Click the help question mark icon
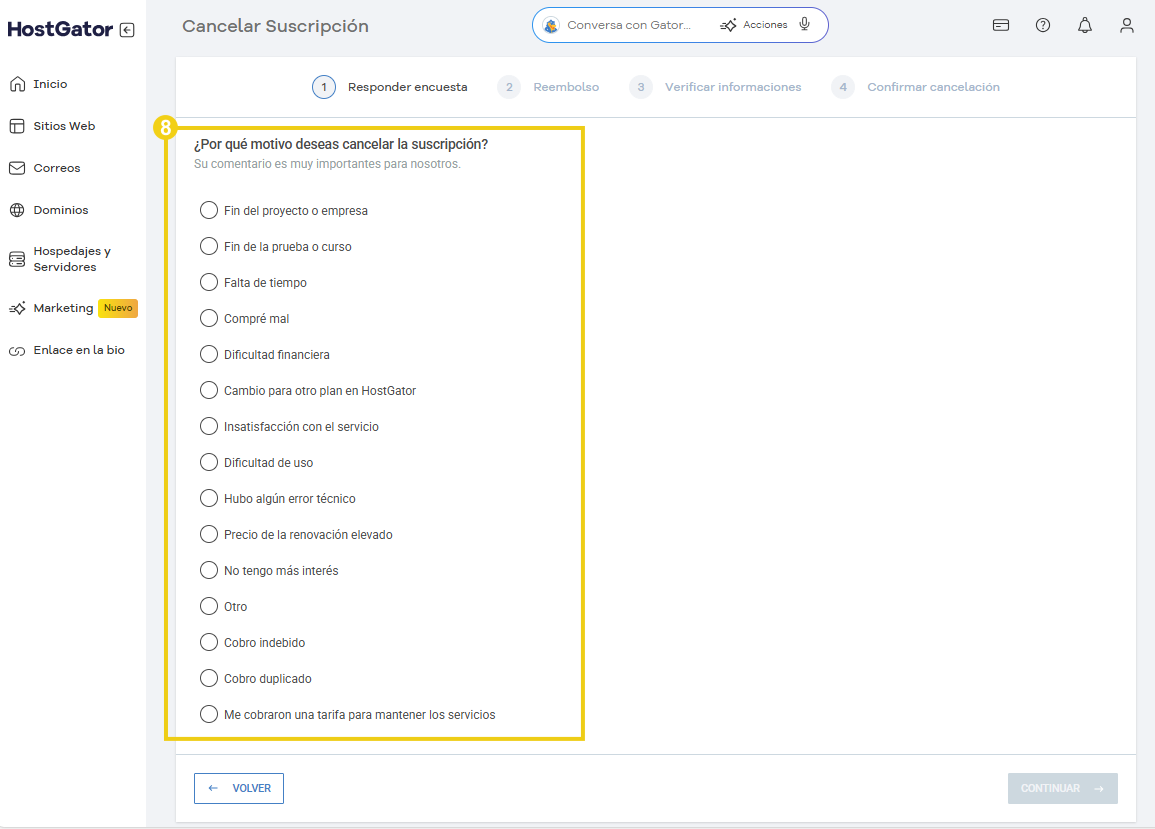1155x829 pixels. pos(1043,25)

* * *

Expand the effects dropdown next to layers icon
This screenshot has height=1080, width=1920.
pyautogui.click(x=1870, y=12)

Written exercise: Copy the material from the line containing "Expand the effects" through the line containing "pyautogui.click(x=1870, y=12)", reproducing each line exactly.

Correct answer:
Expand the effects dropdown next to layers icon
This screenshot has height=1080, width=1920.
pyautogui.click(x=1870, y=12)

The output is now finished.